|The Freeman’s Journal|
Nick, Anne and baby Sam after the Saturday, April 29, Autism Walk at Glimmerglass State Park.
You may remember her as that super-efficient former waitress at the Doubleday Cafe. Or as the Rev. Sundar Samuel’s daughter.
But, now Anne Steinbuck, she was back in town from Clifton Park the other day for a very special purpose: to join the Autism Walk Saturday, April 30, at Glimmerglass State Park.
She was walking for Sam’s Team, Sam being Samuel Nicholas Steinbuck, first grandson of the Cooperstown Methodist Church pastor and his wife, Deborah, a lively lad who was exploring the parsonage porch the other day while the adults talked.
Lively, but quiet. And that began worrying Anne and her husband, Nick, when the toddler reached 15 months. “He was diagnosed as being in ‘the spectrum’” of autism, his mother said.
The Steinbucks knew little about autism, an umbrella term that covers a range of disorders from severe to, in Sam’s case, mild.
Eventually, he is expected to talk. Meanwhile, Early Intervention Services in Saratoga County, where the family lives, is sending specialists to their home three times a week to have Sam go through exercises to help him socialize with other youngsters. Among other things, he’s learning signing.
While most of us are familiar with the term “hypersensitive,” Sam is the opposite – “hyposensitive.” Rather than being overstimulated by experiences, he tends to underreact.
On the porch the other day, the boy, playing with a pinwheel, stuck the stick sharply on the roof of his mouth. Most children would have screamed, but Sam took it without a murmur.
Anne was raised in Bainbridge, where her father was a pastor before moving here seven years ago. She attended Clarkson and SUNY Oneonta, studying biology, then business and history, and is now a manager at a CVS. Nick, raised in Andes, attended SUNY Delhi and studied auto mechanics at Lincoln Tech in Mahwah, N.J. He works at Lia Infiniti, Latham.
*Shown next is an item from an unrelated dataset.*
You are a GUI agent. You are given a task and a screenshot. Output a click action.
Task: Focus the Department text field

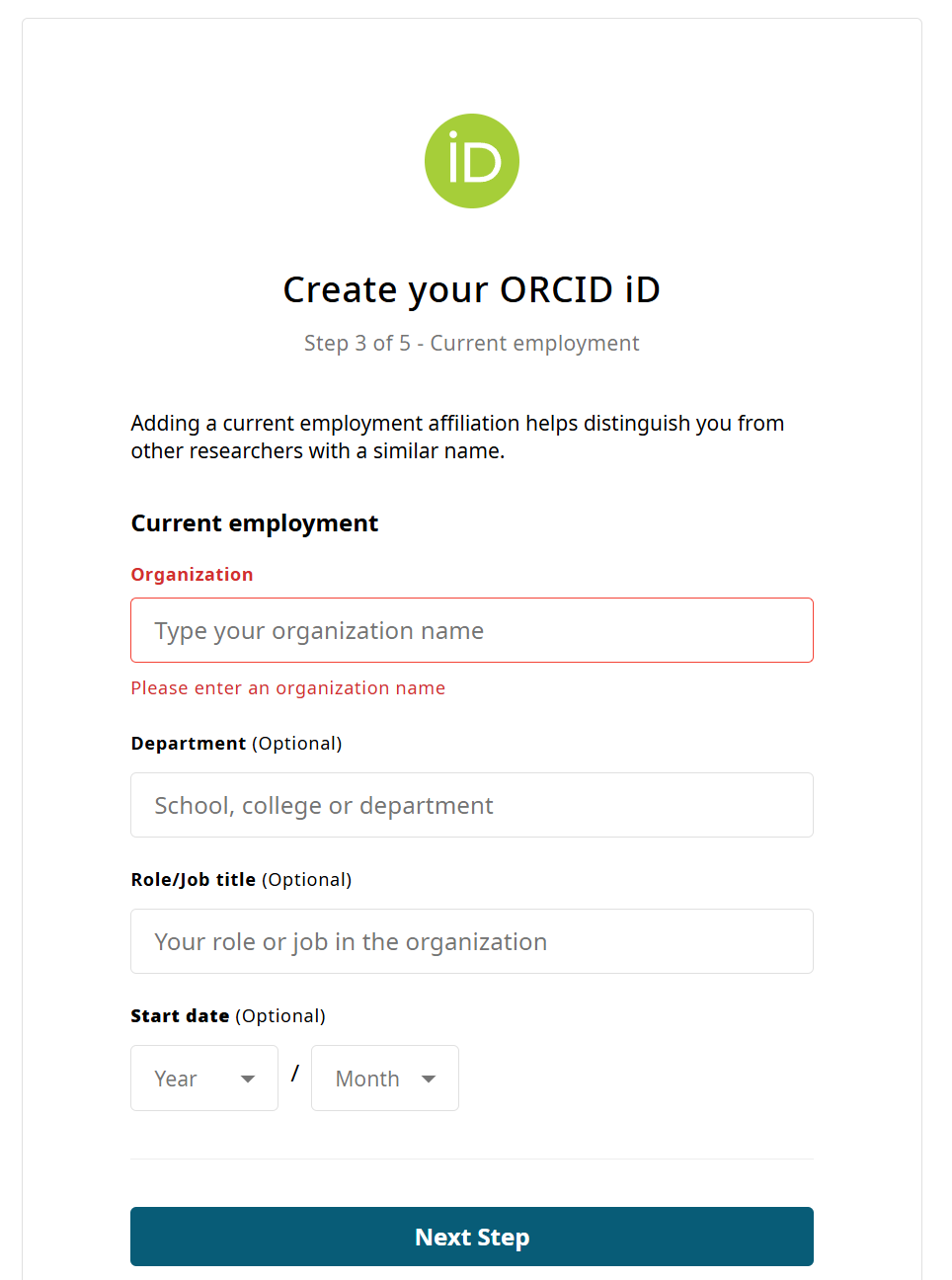point(472,805)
The couple began researching autism, and learned about an Autism Walk in the Capitol District, which they attended. They hadn’t even heard of the local Autism Walk, but when they did they formed the local team with the help of her parents.
“We were initially sad about the whole thing,” said Mrs. Samuel, “and sad for these young people as parents.”
But the whole process of putting together a team raised awareness locally and within the local congregation about the disease.
“We kill two birds with one stone,” Anne observed. “We walked, and we visited my parents for the weekend.”
And, Sam’s Team raised $1,700 for autism research.